Mis abuelos y yo conseguimos llegar a tierra y allí un grupo de personas nos atendieron. Allí conocí a la enfermera que me cuidó y ayudó a sanar. Cuando nos recuperamos nos explicaron como pudieron, que no podíamos continuar. Que las cuotas estaban saturadas. Porque éramos un número, no éramos seres humanos. Que poco a poco nos irían ubicando en distintos lugares para empezar una nueva vida lejos del horror de la guerra. Y ansiosos por volver a sentir qué era vivir con paz, esperamos. Los días se convirtieron en semanas, y las semanas en meses. La comida, antes abundante, empezaba a escasear. Y el cálido otoño dio pasó al gélido invierno en un campamento. La abuela empezó a encontrarse mal. Primero fue una tos fuerte, después fueron los escalofríos y la falta de comida hizo el resto. El hambre y la espera se habían llevado también a mi abuela. Pero el abuelo y yo sabíamos que ellos querrían vernos a salvo y seguimos esperando, llorando su ausencia pero sabiendo que el mañana traería algo mejor. Cuando ya la primavera comenzaba a mostrar su belleza ( flores por doquier, prados verdes… jamás habíamos visto nada tan bello). Vinieron las malas noticias. No había más hueco para nosotros. No podíamos seguir en la frontera y poco a poco debíamos volver a casa. Éramos simples números y no cabíamos en esa lista limitada. Nos devolvían al lugar del que huíamos, nos devolvían a la guerra. Y por el camino había perdido a mi madre, a mi hermano, a mi abuela, por lograr un sueño imposible.

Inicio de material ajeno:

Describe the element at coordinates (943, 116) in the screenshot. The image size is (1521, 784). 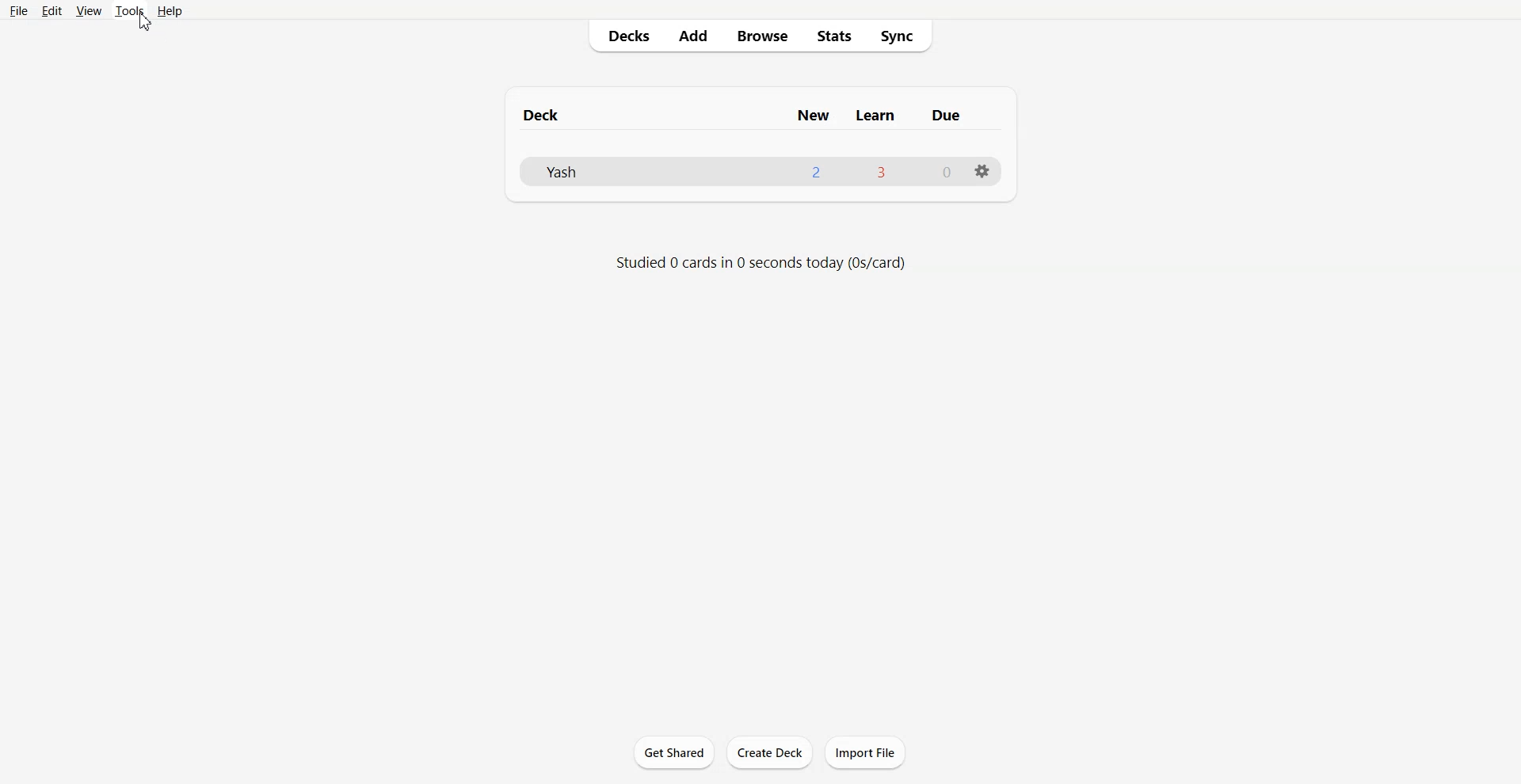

Esa es la razón por la que hoy estoy aquí, arriesgando mi vida por ir a la escuela, por lograr unos estudios. He escuchado a los mayores que quienes estudian tienen más opciones para irse. Yo quiero salvar a mi familia de este horror. Y sé que nadie nos va a ayudar, que solo depende de mí. Pero ahora, debo atender al profesor que entra, viene con cara triste, “qué extraño, si siempre está alegre, siempre quiere que veamos la belleza de la vida incluso en un lugar tan horrible como este”.
Hoy estoy sola en el aula, y aun así se acerca a mi pupitre y me susurra: “no sé cómo decirte esto… tu padre ha muerto esta mañana en un nuevo bombardeo”

Con la mirada en el vacío que siento en mi interior pienso:

 “maldita guerra, me has arrebatado todo lo que quería”.